Teaching literature Harry Potter style at LCHS
By Maddy Collins, LCHS Journalism Student

Posted on September 9, 2018 5:48 PM

The students gather in the dark classroom, gazing to the magical Sorting Sock as their peers receive their new house assignment. The students who have already been sorted into one of the four houses—Victorham, Edgheath, Jamiston, and Hemingworth—watch and roar with excitement as the students were meeting their new teams. Minerva McGonagall was shook.

The Houses are a creation by AP Literature teacher Ryan Bailey. They are a combination of characters or authors that the students will be reading and studying in his class this year. The students were sorted based on their results from a Meyer-Briggs personality test that they took in class. There were four possible results from the test; Analysts (Victorham), Diplomat (Josimston), Explorer (Hemingworth), and Sentinel (Edgheath).

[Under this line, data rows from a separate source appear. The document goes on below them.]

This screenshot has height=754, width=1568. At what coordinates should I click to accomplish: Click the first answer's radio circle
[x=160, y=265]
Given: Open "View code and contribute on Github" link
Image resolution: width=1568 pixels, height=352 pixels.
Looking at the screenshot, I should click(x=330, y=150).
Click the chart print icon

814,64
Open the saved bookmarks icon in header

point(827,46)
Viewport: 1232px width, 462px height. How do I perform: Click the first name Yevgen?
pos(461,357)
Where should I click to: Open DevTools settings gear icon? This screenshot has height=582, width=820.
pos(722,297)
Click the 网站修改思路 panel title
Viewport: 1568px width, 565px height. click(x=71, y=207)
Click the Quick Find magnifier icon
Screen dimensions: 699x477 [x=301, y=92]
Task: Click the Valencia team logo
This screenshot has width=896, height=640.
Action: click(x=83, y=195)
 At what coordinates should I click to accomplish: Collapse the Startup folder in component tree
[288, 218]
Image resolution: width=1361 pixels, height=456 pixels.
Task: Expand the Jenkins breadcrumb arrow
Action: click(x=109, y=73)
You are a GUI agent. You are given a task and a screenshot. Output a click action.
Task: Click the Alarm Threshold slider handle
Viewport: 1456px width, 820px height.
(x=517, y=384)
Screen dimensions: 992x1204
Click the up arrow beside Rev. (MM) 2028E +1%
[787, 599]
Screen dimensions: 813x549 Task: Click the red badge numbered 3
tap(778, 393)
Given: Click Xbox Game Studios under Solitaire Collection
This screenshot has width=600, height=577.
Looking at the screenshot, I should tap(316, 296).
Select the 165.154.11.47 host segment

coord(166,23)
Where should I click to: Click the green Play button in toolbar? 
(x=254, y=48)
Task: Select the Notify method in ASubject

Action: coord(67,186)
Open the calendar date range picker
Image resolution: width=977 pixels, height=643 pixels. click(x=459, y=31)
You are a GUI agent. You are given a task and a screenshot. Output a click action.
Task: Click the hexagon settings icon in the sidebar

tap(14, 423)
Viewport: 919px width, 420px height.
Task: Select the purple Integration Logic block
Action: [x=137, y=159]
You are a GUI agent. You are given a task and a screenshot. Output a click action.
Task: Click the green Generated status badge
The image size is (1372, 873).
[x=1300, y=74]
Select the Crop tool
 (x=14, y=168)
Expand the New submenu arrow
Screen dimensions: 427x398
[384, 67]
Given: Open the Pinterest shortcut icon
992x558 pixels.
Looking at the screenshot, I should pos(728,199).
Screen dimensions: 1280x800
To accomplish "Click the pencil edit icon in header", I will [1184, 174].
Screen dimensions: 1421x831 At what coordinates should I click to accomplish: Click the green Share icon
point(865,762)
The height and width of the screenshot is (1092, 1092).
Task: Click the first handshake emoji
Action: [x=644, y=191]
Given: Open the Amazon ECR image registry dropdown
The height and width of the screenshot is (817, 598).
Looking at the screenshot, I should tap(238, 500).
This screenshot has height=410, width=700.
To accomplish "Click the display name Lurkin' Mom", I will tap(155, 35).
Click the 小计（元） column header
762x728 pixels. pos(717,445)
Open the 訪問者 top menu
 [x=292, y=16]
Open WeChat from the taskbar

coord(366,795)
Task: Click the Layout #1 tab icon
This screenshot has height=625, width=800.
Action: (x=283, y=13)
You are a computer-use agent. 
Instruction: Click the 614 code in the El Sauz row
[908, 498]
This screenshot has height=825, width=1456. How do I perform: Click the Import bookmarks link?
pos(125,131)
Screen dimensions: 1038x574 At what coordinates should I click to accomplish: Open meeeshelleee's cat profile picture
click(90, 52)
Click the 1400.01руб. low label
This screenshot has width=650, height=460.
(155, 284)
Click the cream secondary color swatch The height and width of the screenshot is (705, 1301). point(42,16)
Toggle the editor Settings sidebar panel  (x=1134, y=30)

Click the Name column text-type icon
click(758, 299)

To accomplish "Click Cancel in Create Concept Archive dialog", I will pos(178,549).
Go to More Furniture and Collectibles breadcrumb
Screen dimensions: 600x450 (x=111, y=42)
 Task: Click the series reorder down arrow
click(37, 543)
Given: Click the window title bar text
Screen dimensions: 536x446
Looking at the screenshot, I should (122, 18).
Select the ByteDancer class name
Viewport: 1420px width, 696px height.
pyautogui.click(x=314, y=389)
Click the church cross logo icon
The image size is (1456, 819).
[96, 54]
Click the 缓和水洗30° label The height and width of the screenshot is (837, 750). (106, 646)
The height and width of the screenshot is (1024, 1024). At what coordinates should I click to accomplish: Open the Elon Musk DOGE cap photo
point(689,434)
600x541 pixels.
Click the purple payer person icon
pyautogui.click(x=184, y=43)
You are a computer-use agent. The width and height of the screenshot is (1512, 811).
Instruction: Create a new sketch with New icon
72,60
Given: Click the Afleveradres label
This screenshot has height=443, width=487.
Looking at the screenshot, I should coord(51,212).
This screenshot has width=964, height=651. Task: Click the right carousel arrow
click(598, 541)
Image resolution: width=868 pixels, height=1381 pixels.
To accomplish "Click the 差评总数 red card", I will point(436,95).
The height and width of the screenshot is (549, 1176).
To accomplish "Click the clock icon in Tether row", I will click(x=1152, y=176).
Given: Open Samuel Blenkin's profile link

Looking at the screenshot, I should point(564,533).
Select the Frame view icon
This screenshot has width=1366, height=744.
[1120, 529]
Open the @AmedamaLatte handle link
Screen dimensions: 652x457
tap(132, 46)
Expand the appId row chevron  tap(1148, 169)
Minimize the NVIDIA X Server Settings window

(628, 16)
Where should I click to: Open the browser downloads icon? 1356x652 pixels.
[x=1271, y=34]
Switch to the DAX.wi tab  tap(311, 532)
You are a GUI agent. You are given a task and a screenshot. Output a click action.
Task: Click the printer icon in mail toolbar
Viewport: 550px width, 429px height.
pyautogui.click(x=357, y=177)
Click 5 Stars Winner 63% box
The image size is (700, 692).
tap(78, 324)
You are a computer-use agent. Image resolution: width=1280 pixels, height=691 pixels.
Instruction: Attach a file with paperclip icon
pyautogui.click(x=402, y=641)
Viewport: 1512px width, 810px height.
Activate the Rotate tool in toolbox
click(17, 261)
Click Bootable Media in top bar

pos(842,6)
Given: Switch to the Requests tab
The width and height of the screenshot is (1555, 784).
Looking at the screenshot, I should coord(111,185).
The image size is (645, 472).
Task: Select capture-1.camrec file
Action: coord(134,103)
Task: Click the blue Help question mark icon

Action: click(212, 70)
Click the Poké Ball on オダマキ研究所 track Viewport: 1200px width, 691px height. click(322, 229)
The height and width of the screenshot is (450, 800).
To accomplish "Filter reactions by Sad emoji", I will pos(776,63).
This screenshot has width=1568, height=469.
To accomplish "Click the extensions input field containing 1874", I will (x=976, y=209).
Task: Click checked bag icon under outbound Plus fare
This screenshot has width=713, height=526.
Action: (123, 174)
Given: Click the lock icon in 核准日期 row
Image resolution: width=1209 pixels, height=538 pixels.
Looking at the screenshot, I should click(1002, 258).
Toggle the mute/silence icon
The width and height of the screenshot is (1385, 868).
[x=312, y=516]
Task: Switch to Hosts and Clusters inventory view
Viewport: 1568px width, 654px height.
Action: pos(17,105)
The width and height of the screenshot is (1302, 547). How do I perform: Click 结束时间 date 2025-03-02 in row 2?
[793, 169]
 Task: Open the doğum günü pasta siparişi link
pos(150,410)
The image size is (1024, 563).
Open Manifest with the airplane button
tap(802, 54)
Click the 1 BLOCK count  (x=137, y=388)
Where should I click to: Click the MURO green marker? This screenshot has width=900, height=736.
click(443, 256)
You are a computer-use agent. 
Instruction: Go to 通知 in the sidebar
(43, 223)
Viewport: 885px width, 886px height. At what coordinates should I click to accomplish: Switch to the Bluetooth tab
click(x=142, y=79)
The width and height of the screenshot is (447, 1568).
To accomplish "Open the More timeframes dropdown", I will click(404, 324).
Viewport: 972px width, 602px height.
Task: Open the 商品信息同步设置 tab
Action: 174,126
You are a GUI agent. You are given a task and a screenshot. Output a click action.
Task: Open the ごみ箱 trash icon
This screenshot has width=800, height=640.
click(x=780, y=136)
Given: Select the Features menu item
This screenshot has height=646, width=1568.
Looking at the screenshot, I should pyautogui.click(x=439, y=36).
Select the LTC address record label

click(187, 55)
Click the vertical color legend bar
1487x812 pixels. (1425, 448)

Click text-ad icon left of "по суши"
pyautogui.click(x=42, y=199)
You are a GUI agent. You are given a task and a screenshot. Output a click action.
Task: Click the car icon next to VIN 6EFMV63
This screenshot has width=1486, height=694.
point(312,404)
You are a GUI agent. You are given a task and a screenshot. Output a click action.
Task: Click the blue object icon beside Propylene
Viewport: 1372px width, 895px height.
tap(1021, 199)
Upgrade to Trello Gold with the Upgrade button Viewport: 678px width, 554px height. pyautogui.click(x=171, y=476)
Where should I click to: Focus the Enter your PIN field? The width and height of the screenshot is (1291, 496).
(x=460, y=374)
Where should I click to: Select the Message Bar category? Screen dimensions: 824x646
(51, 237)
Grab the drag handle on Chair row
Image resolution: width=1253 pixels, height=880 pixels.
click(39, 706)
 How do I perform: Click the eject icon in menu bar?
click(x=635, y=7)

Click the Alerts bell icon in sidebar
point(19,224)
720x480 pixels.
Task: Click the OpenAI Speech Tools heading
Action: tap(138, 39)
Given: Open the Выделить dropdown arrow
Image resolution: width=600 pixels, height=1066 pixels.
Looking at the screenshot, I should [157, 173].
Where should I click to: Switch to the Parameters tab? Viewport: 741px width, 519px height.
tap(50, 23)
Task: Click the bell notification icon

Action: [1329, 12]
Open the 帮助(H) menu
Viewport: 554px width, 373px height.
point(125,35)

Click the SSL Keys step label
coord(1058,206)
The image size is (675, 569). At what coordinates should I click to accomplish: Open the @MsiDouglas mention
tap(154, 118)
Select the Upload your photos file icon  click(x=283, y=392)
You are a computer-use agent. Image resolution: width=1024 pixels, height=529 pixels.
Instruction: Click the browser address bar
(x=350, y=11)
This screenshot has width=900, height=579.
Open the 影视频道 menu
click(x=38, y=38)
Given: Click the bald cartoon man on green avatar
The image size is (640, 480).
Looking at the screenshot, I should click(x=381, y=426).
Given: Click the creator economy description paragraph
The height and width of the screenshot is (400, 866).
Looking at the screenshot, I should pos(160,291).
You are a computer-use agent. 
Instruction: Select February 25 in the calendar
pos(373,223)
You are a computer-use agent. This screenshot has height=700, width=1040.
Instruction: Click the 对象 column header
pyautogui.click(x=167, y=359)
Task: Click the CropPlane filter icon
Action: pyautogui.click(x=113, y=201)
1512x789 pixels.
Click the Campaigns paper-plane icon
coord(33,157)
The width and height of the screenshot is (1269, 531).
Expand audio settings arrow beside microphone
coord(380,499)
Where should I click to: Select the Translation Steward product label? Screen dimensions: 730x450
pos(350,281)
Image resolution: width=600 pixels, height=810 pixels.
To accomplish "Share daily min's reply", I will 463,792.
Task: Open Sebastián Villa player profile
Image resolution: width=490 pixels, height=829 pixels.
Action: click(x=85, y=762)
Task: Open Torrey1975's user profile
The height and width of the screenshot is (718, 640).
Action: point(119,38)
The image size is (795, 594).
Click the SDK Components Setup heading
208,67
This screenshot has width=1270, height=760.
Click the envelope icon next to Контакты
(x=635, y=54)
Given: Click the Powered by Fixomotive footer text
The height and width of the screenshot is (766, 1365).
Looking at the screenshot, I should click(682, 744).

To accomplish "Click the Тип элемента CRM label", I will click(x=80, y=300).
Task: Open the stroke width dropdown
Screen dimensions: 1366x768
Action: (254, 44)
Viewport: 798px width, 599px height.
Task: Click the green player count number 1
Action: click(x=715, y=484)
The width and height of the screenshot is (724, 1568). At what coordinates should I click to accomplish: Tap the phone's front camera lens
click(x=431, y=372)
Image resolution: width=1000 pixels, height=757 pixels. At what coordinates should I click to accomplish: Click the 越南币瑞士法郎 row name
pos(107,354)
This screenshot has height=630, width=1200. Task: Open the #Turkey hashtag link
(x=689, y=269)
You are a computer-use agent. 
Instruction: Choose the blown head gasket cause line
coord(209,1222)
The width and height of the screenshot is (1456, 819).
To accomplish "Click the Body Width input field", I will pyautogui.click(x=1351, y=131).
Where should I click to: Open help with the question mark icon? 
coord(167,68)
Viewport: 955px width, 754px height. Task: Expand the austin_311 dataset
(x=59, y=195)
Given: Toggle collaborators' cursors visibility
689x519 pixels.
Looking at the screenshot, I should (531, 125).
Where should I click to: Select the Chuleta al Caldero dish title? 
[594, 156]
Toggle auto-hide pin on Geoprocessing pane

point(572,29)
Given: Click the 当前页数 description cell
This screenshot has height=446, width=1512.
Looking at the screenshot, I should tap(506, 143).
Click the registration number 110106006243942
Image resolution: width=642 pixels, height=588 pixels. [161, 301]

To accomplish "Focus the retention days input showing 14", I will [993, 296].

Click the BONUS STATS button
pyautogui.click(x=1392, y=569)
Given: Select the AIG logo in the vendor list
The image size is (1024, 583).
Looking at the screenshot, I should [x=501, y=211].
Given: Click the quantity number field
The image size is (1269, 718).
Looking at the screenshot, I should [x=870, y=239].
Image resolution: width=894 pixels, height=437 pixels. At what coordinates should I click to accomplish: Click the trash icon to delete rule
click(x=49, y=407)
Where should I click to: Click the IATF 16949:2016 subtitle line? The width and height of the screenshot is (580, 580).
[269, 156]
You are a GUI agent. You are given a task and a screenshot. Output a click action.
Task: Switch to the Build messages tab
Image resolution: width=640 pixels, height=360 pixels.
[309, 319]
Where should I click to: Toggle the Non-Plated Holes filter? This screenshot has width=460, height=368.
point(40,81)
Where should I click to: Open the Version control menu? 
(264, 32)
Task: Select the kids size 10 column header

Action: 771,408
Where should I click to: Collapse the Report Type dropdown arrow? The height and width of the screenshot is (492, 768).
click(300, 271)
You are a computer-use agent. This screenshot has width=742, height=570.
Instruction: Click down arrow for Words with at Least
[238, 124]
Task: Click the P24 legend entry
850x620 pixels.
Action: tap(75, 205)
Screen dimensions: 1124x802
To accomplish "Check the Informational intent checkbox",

Immersing one’s self in literature got a whole new meaning when Bailey transformed his classroom into a Harry Potter-themed hideaway. Students entered through a brick wall in Platform 9¾ and were immediately immersed into the world of Tolkiston School of Literature and Story.

Jalin Clinard, a student from Mr. Bailey’s third period Senior English class, said, “I didn’t know much about Harry Potter, but I sure can learn!” Mr. Bailey is striving to incite a love for literature within the students. If not a love, then at least better understanding. As Bailey introduces narrative concepts and principles, he often references Harry Potter as an example to help them better comprehend how stories work.

The 2019 graduating class is definitely bringing the heat this year. Students were asked what they looked forward to the most about the House Cup, to which Tanner Morrow, a student from Bailey’s first period AP course, responded, “Winning it.” The students are definitely competitive, which will hopefully encourage them to really delve into their studies.

This is not the first time that Bailey has attempted the House Cup competition with his classes. Past students Chris Reeves and Gage Cousineau have commented on the effectiveness of the class competition.

Reeves said, “The House system invited us in and said, ‘Hey kid, this time class is about you.’ From the sorting of the houses to the layout of the room, it felt like our individual experiences, both in our learning and in the fun we had, were the main concern of the classroom.”

Likewise, Cousineau said that the “most prominent lesson” in the House Cup’s “friendly competition” is “that everyone has a voice and the summation of those voices in a sort of metaphorical harmony, which is a very important and powerful thing.”

Clearly, the experience leaves a positive imprint on the students and helps them feel as though their inclusion in class activities is as important as what they are learning.